(EXTRACT PROVIDED):

::::

What is especially disheartening about proponents of the prosperity gospel is that they turn both the letter and spirit of the Bible on its head.
Time and again, Scripture warns people about the dangers of wealth, just as it teaches us to care for the poor: "The money lover isn't satisfied with money; neither is the lover of wealth satisfied with income," the preacher says in Ecclesiastes 5:10. "Those who are gracious to the poor lend to the Lord, and the Lord will fully repay them," says Proverbs 19:17. And in Luke 12:15, Jesus is reported to have said, "Watch out! Guard yourself against all kinds of greed. After all, one's life isn't determined by one's possessions, even when someone is very wealthy."
And, of course, in the counter-cultural Eight Beatitudes in Matthew 5, Jesus says that the "poor in spirit" are blessed.
By contrast, there's Paula White, described as Trump's "God whisperer." In a post-election story, Religion News Service noted that "White's TV, radio and megachurch ministries have been lucrative. In 2007, the St. Petersburg Times reported that White owned a $2.1 million house in Florida, had a condo in Trump Tower and bought [prosperity gospel preacher and mentor T.D.] Jakes a Bentley convertible for his 50th birthday."
The Whites, the Joel Osteens, Creflo Dollars and Kenneth Copelands of the prosperity gospel world have turned away from the hard words of Scripture that encourage us to have compassion and mercy for the poor. The poor, in their view, are out of favor with God and need to start pulling on their own bootstraps, though that old cliché assumes they can afford boots.

::::

(JOB 1):
From the passage on the prosperity gospel, quote the text starting at "The Whites, the" and ending at "can afford boots.".
(JOB 2):
Answer these questions using the passage on the prosperity gospel:
(a) Which verse of Ecclesiastes is cited?
(b) According to the St. Petersburg Times, what did Paula White buy for T.D. Jakes?
(c) In the Eight Beatitudes, whom does Jesus call blessed?
(JOB 3):
List every book of the Bible that the passage on the prosperity gospel cites, along with the chapter or verse given for each.

(SOURCE MATERIAL):
::::

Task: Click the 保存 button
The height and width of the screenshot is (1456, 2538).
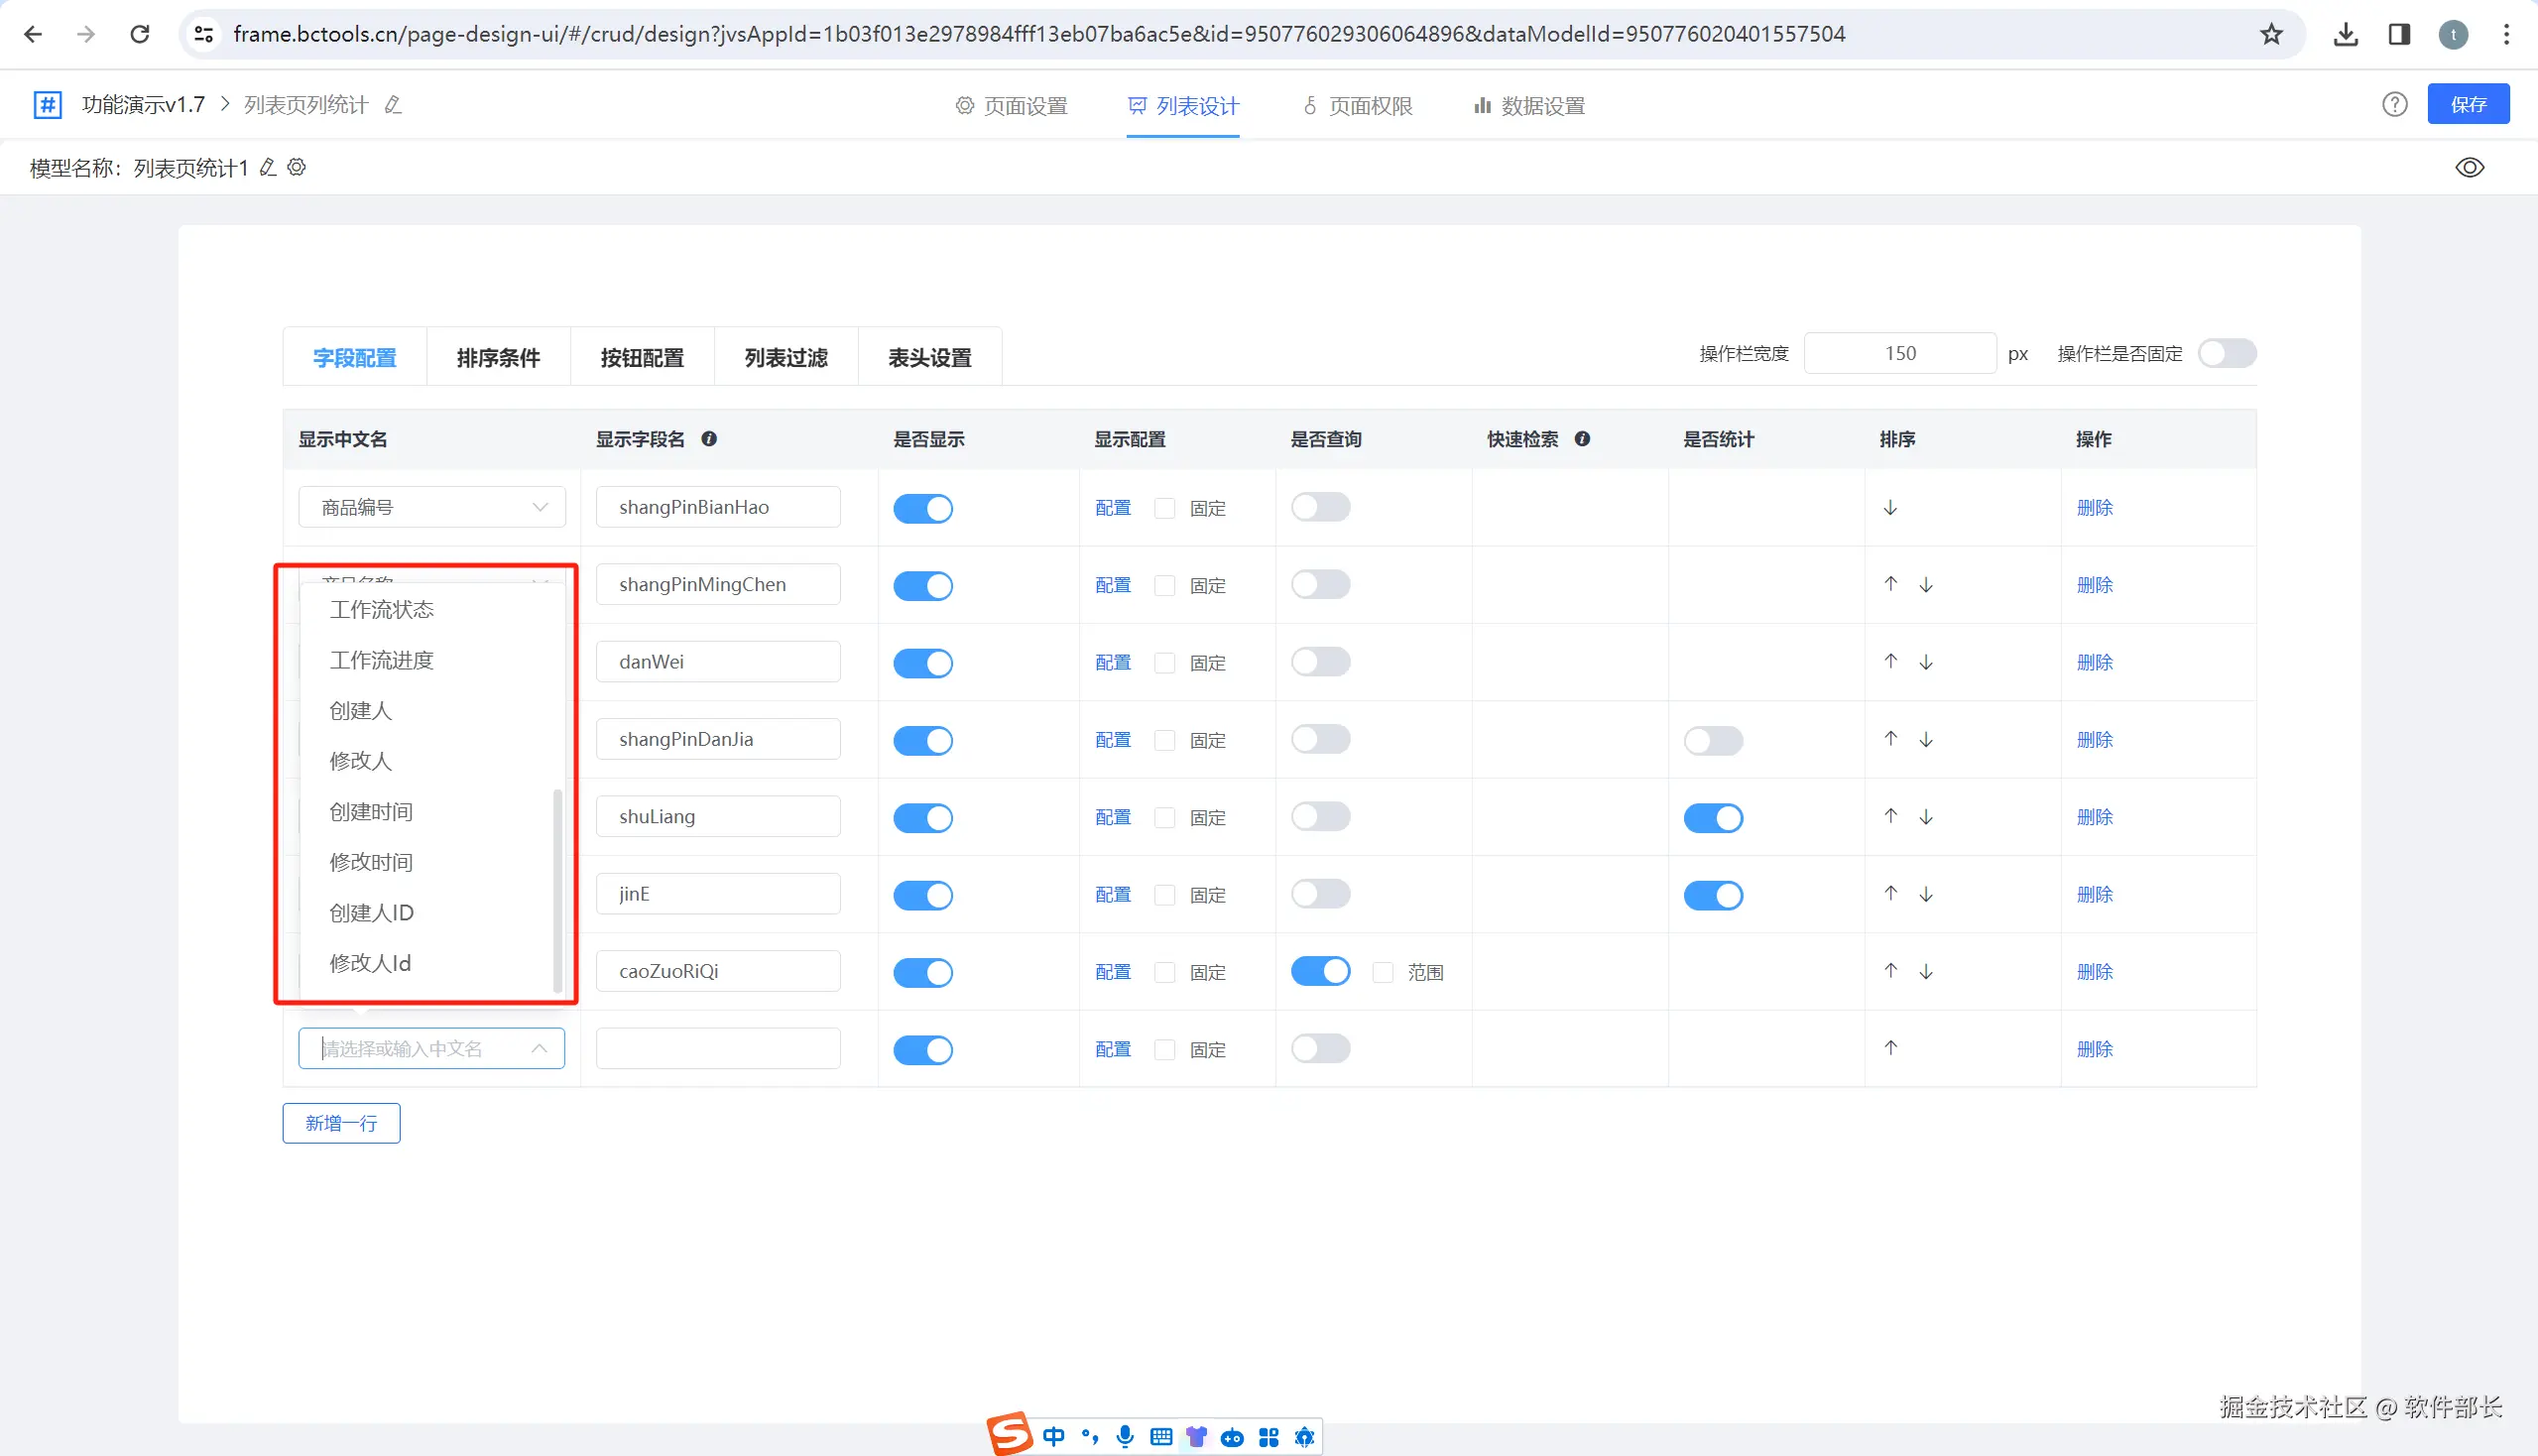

::::

(WORKED SOLUTION 1):
The Whites, the Joel Osteens, Creflo Dollars and Kenneth Copelands of the prosperity gospel world have turned away from the hard words of Scripture that encourage us to have compassion and mercy for the poor. The poor, in their view, are out of favor with God and need to start pulling on their own bootstraps, though that old cliché assumes they can afford boots.

(WORKED SOLUTION 2):
(a) Ecclesiastes 5:10
(b) A Bentley convertible for his 50th birthday
(c) The "poor in spirit"

(WORKED SOLUTION 3):
Ecclesiastes 5:10
Proverbs 19:17
Luke 12:15
Matthew 5